BACKGROUND: Achalasia is a relatively rare disorder with a variety of treatment options. Although laparoscopic Heller myotomy has become the surgical treatment of choice, little data exist on the overall quality of life of patients undergoing this technique versus standard open approaches.

METHODS: We prospectively evaluated all patients surgically treated for achalasia by a single surgeon. Laparoscopic Heller myotomy consisted of a long (> or = 6 cm) esophageal cardiomyotomy extending at least 2 cm onto the gastric cardia, with a concomitant Dor fundoplication. Patients were evaluated preoperatively and postoperatively for symptoms and quality of life using the SF-36, a standardized, generic quality of life instrument.

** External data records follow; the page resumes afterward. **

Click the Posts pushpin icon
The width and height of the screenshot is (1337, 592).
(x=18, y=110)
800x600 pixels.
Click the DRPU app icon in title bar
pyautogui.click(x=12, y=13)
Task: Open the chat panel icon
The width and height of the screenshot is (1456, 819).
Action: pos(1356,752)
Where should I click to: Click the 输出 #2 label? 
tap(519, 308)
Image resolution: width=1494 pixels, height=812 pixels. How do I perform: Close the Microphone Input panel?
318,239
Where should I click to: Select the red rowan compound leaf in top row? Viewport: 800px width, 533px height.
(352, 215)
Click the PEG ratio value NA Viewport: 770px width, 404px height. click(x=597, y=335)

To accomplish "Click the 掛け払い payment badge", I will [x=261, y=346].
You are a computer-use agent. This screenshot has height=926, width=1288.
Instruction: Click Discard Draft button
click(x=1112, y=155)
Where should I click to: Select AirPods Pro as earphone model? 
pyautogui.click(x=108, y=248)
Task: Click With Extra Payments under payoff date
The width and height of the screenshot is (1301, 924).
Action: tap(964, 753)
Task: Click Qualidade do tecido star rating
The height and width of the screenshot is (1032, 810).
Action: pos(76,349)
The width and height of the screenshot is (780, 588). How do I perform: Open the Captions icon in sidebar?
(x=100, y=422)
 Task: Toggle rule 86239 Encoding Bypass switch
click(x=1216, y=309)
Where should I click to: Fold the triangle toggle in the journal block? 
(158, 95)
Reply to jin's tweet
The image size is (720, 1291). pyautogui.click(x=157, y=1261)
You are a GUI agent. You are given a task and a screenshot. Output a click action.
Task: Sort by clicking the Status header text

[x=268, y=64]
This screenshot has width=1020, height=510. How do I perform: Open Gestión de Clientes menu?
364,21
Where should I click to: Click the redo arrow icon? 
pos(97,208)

RESULTS: A total of 23 patients were surgically treated: 15 patients had a planned laparoscopic procedure, with 3 conversions; 8 had planned open procedures. Dysphagia resolved in 20 of 21 patients, with 1 patient in the laparoscopic group requiring reoperation due to an inadequate gastric myotomy. Compared with preoperative scores, a statistically significant improvement occurred in the general health domain of the SF-36 (70 to 82, P = 0.04). Compared with that in patients undergoing open surgery, the laparoscopic group had better scores in the domains of physical functioning and bodily pain.

CONCLUSIONS: Laparoscopic Heller myotomy has comparable success to open Heller myotomy, and causes less early detriment to quality of life. This should be the primary treatment in all fit surgical patients with achalasia.